Subset: 8330 size subset # 1 and size subset # 0 result: 1 order # and 53154 order # 14310
Subset: 8331 size subset # 1 and size subset # 0 result: 1 order # and 473411 order # 196256
Subset: 8332 size subset # 1 and size subset # 0 result: 1 order # and 133112 order # 34827
Subset: 8333 size subset # 0 and size subset # 1 result: 1 order # and 470291 order # 327392
This prototype proves the point. Not only was this project a success with a similar algorithm, but also the software ran for years in various forms on key production sites, reducing material consumption and generating a profit each time it ran. The software later mutated in a powerfully advanced planning and scheduling application.
Two main functions, among some minor ones, must be added:
- After each choice, the orders chosen must be removed from the 500,000-order dataset.
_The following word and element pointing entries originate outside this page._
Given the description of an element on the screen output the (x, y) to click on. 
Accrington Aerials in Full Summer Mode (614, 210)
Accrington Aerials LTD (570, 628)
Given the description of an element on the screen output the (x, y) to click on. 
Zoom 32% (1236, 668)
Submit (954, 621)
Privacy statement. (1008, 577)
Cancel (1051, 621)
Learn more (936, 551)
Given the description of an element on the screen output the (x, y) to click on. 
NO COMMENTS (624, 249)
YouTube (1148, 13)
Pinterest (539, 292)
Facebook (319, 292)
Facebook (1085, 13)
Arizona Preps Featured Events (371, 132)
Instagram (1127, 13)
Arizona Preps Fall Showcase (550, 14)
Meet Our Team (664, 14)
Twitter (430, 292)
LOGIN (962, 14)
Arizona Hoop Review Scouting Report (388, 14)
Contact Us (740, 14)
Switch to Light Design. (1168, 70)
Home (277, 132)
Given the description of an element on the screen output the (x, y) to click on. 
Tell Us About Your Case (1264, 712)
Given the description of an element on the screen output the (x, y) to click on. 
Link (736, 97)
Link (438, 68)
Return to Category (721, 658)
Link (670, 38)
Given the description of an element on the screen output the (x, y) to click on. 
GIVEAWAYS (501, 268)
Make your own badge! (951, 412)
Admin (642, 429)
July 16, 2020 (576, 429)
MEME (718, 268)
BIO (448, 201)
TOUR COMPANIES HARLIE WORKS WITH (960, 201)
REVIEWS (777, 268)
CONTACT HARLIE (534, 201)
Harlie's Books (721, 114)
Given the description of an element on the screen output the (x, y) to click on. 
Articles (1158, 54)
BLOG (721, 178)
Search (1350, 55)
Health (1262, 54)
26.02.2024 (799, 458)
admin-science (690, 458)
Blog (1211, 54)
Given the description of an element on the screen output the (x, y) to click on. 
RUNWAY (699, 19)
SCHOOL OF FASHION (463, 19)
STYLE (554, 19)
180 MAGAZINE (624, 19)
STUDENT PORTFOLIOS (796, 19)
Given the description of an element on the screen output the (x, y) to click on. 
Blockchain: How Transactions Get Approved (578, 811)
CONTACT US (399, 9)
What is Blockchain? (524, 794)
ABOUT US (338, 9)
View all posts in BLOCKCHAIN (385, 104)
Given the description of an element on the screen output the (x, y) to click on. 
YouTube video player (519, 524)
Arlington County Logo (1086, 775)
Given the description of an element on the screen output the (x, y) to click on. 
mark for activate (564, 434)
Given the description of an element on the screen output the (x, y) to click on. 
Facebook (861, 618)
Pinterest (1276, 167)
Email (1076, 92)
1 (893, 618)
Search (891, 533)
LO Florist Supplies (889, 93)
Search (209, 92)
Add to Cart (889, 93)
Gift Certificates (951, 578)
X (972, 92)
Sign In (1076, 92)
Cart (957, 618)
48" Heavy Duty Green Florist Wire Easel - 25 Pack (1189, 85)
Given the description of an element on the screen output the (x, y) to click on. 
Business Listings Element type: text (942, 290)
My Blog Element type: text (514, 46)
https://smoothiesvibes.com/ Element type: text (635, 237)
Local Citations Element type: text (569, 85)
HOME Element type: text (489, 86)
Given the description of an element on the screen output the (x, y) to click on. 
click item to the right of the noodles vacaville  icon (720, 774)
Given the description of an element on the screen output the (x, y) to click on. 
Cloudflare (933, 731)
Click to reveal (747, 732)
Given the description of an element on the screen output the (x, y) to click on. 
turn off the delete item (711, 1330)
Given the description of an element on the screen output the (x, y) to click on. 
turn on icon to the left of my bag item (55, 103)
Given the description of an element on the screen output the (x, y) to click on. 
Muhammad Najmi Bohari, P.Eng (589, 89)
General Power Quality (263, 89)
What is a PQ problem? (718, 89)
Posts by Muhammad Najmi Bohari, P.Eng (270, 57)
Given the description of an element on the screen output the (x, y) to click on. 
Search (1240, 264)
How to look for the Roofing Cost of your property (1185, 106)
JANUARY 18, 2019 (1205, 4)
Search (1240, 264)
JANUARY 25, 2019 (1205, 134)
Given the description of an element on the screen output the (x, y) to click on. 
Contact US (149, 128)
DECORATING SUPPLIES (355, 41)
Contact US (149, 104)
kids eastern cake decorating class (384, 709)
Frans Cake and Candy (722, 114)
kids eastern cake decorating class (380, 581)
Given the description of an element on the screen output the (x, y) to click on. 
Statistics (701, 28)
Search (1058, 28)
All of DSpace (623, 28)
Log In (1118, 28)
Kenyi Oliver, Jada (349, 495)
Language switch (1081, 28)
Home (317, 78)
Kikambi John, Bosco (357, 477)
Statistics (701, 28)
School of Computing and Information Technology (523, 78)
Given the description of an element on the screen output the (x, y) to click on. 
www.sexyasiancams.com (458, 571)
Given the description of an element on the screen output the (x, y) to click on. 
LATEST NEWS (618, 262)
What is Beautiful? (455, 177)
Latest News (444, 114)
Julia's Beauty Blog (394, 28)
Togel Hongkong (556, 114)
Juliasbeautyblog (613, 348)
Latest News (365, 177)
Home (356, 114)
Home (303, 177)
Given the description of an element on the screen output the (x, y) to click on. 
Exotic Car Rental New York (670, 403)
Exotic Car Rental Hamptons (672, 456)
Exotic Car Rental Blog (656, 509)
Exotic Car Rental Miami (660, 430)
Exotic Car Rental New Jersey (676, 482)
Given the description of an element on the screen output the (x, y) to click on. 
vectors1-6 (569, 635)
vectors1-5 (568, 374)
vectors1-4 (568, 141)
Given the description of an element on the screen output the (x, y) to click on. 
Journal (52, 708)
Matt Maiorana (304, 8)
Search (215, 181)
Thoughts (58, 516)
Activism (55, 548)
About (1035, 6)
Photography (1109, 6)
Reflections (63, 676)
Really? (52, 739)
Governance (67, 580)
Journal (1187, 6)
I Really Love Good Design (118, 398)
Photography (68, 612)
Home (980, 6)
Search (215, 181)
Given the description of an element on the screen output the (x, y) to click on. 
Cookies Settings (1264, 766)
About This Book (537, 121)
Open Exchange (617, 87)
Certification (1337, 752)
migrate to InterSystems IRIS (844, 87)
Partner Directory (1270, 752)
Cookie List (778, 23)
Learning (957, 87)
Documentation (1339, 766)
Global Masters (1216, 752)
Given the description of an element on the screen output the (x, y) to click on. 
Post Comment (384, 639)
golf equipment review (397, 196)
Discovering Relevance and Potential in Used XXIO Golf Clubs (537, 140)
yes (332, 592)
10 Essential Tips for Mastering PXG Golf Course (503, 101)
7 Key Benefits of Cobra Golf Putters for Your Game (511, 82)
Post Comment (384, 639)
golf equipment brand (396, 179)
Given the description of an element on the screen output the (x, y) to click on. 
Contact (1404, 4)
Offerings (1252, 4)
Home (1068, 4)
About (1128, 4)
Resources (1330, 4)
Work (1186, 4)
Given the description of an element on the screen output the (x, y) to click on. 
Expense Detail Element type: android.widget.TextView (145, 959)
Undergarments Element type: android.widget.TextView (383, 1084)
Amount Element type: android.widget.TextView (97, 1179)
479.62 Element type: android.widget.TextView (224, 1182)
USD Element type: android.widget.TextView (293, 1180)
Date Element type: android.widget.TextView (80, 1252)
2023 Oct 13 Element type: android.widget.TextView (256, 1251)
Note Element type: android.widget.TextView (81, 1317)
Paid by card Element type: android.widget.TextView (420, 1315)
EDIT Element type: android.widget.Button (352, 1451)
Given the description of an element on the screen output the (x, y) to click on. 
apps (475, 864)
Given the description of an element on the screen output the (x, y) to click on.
This will preclude choosing the same order twice and reduce the number of choices to be made.
- An optimization function to regroup the results by trained optimized patterns, by an automated planning program for production purposes, as described in Chapter 12, Automated Planning and Scheduling.
Application information:
- The core calculation part of the application is less than 50-lines long
- When a few control functions and dataset tensors are added, the program might reach 200 lines maximum
- This guarantees easy maintenance for a team
It takes a lot of time to break a problem down into elementary parts and find a simple, powerful solution. It thus takes much longer than just typing hundreds to thousands of lines of code to make things work. The simple solution, however, will always be more profitable and software maintenance will prove more cost effective.